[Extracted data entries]
★ ★ ★

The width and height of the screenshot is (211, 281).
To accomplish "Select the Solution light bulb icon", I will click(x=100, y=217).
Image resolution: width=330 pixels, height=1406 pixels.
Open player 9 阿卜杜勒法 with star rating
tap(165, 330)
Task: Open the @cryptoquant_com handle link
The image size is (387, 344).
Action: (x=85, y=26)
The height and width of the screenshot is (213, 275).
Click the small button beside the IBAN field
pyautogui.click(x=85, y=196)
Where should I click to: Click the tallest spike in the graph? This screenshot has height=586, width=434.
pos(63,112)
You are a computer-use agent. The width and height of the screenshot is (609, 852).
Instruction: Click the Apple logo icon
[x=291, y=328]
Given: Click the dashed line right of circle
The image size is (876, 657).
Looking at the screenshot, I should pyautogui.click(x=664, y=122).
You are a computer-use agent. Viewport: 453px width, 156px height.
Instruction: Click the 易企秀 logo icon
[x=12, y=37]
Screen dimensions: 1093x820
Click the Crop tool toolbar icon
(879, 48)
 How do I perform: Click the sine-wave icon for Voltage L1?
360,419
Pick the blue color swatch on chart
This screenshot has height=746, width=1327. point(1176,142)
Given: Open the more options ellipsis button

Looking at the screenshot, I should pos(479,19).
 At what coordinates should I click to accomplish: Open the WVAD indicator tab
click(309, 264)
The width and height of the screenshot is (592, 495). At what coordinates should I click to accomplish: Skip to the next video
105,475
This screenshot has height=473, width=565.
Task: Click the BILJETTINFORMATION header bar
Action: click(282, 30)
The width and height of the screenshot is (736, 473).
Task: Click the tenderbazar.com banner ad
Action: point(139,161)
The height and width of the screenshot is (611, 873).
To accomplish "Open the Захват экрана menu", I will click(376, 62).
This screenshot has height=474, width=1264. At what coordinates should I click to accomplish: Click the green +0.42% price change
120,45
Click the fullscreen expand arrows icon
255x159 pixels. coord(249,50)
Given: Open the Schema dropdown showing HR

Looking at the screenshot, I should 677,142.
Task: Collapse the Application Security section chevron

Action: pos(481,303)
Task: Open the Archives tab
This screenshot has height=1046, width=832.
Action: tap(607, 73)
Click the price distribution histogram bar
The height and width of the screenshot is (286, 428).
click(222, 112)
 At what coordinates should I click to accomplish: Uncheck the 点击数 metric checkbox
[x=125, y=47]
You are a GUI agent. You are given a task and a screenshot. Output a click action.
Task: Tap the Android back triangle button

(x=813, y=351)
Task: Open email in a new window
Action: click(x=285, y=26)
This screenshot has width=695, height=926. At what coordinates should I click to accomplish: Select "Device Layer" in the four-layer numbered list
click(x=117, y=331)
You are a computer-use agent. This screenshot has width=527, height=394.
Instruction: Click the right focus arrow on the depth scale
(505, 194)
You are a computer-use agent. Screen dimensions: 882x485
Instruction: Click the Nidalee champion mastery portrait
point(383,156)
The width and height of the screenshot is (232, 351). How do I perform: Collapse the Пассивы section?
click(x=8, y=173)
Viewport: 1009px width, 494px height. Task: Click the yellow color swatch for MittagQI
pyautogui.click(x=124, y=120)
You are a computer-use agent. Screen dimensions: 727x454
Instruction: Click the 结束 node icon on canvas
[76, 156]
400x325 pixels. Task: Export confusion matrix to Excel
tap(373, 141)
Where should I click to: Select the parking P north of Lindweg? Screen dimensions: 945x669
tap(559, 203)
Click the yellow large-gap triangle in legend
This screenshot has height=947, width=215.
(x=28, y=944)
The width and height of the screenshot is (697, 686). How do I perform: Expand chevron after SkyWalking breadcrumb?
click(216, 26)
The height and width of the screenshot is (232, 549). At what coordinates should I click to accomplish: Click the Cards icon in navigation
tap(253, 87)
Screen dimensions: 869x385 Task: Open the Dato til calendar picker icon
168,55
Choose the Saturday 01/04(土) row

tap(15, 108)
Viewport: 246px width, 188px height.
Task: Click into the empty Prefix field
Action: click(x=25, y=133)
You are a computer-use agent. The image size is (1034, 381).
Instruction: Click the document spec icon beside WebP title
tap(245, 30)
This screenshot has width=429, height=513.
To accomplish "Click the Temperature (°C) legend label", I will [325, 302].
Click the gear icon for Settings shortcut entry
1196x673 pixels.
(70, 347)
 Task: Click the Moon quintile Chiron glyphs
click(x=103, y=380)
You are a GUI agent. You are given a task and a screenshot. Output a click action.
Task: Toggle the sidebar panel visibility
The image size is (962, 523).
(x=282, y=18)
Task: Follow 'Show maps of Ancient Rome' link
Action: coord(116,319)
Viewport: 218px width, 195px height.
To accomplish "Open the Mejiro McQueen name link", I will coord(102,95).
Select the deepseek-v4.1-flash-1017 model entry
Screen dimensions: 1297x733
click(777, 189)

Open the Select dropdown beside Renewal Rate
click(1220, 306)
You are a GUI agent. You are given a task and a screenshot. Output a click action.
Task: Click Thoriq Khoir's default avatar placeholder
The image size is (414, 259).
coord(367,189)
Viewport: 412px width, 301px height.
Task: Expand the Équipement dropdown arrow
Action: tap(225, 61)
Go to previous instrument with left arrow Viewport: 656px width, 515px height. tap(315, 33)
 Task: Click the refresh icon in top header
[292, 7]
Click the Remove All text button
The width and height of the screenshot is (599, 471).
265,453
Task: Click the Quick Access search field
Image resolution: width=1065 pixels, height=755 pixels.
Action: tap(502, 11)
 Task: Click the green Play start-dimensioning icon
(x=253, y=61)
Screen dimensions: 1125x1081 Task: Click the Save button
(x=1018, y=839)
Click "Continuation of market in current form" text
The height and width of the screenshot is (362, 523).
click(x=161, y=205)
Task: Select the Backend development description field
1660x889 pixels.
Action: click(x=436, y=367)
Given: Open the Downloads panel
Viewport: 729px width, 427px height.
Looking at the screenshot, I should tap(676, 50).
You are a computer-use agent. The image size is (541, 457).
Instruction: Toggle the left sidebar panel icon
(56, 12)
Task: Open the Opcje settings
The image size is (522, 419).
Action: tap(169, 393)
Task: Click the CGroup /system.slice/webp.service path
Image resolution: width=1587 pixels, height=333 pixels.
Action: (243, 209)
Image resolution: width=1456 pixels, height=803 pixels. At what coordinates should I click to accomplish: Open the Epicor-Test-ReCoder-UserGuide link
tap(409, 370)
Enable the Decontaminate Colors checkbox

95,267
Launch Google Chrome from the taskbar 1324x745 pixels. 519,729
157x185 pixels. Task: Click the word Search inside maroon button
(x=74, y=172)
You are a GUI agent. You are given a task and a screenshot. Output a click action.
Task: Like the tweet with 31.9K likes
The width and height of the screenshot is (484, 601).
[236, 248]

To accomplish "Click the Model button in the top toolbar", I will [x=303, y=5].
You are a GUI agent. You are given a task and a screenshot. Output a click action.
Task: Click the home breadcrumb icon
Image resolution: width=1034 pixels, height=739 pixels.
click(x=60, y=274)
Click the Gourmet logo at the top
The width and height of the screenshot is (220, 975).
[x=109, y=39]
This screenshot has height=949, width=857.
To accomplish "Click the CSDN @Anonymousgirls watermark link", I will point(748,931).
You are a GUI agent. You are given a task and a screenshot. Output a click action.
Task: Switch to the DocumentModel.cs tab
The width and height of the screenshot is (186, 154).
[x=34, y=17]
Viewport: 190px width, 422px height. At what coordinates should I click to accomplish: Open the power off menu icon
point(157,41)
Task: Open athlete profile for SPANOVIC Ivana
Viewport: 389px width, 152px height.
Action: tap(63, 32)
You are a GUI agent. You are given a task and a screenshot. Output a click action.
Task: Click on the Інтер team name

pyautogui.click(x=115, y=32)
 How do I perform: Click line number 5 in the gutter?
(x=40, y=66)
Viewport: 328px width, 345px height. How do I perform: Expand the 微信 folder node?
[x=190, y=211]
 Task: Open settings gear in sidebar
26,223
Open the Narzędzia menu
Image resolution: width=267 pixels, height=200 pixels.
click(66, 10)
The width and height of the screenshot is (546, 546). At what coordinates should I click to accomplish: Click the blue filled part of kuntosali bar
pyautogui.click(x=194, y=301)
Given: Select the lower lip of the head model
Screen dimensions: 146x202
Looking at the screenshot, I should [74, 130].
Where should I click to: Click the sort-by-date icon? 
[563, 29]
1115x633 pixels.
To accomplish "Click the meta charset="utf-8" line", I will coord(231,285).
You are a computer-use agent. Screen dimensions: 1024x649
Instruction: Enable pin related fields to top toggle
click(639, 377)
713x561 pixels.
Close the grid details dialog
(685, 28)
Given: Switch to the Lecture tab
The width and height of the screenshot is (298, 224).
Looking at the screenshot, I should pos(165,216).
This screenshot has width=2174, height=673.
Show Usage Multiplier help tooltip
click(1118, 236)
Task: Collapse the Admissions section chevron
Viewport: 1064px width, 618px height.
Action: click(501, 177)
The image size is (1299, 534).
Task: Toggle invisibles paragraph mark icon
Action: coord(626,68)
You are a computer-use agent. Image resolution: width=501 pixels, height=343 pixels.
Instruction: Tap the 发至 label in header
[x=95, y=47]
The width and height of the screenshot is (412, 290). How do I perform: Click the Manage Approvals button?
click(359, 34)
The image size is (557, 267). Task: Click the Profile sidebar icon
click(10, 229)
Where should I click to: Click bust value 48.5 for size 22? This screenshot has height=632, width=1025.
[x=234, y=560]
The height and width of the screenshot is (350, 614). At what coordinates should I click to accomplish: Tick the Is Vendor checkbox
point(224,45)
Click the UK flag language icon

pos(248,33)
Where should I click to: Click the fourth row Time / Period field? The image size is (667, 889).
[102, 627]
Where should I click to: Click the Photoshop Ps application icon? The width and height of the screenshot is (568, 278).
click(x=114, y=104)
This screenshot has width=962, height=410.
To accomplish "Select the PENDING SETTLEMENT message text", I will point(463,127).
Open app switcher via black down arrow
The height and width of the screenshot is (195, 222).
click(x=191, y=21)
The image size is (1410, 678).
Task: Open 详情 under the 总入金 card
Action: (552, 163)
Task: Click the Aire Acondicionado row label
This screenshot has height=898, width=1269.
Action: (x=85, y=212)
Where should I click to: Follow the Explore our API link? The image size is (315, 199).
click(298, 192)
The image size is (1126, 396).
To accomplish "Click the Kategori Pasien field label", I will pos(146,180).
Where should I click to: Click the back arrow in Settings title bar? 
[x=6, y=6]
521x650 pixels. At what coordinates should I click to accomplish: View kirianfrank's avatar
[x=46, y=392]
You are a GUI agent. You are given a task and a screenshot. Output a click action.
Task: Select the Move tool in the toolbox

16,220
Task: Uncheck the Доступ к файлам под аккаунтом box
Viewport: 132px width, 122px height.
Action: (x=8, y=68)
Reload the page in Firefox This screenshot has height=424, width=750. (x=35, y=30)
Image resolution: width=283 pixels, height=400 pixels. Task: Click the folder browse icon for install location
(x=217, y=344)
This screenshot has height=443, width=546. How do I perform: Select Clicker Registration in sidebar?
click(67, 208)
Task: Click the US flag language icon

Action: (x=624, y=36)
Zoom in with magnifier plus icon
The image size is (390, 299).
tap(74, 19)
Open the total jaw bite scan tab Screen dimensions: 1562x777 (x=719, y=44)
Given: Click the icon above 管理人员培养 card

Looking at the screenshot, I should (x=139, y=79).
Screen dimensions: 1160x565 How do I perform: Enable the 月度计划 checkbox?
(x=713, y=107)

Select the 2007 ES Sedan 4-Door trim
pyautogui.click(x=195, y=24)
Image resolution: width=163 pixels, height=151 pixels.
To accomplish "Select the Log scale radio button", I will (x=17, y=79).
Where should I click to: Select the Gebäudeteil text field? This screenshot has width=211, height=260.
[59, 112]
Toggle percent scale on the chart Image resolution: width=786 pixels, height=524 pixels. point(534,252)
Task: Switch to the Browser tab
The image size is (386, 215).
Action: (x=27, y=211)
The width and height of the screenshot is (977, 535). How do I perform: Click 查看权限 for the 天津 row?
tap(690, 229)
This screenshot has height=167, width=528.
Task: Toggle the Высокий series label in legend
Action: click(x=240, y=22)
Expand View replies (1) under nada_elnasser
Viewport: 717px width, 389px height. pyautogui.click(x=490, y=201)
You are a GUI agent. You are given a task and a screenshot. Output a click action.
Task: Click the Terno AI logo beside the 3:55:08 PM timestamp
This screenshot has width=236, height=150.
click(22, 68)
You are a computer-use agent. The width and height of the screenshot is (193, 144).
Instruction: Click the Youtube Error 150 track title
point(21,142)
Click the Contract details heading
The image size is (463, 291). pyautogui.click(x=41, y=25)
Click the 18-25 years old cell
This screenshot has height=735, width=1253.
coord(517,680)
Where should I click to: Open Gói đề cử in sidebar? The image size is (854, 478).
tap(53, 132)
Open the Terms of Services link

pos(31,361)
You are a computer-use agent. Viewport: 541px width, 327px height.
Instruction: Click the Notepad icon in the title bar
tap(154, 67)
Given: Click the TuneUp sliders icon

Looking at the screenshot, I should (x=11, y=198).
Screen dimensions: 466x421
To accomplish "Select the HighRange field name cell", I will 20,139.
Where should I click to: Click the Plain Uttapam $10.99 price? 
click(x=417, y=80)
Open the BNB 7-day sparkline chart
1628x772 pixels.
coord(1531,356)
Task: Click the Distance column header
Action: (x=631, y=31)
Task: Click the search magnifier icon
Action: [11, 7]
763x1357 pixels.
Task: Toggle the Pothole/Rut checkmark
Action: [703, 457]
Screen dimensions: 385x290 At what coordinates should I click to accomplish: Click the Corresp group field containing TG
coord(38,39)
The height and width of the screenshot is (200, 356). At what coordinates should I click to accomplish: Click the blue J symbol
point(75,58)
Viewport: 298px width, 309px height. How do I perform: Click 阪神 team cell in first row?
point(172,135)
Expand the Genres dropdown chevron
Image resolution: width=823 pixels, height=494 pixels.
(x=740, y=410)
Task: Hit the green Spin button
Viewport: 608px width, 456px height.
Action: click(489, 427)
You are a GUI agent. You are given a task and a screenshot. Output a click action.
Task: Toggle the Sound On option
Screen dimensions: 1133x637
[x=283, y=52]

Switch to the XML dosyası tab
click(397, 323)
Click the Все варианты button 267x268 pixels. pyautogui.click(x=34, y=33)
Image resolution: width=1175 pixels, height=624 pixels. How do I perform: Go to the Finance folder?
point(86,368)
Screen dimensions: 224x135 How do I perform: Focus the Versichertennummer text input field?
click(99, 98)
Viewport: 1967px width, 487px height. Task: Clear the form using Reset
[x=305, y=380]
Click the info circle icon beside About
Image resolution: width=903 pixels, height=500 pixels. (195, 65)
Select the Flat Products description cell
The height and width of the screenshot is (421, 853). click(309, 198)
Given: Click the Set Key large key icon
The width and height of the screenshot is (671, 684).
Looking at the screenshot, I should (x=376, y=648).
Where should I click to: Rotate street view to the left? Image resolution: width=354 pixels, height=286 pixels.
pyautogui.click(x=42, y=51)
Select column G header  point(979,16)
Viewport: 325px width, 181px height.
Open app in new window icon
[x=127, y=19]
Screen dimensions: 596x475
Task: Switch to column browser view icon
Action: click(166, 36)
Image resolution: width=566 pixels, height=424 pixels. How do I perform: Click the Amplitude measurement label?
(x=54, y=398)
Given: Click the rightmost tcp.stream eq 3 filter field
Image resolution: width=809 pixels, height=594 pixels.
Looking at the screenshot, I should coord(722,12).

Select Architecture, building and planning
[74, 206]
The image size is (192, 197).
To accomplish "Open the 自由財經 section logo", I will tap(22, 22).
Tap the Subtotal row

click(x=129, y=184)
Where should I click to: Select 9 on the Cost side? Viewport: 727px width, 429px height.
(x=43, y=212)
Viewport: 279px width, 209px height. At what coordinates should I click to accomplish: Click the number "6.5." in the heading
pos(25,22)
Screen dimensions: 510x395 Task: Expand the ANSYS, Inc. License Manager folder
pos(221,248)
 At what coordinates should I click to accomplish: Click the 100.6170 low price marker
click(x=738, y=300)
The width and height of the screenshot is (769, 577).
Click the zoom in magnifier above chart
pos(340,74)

★ ★ ★

Return the span of lines in the data above that opens at the line with "Task: Toggle the Sound On option" and closes at the line with "Click the Все", exactly, ends included, nothing else.

Task: Toggle the Sound On option
Screen dimensions: 1133x637
[x=283, y=52]

Switch to the XML dosyası tab
click(397, 323)
Click the Все варианты button 267x268 pixels. pyautogui.click(x=34, y=33)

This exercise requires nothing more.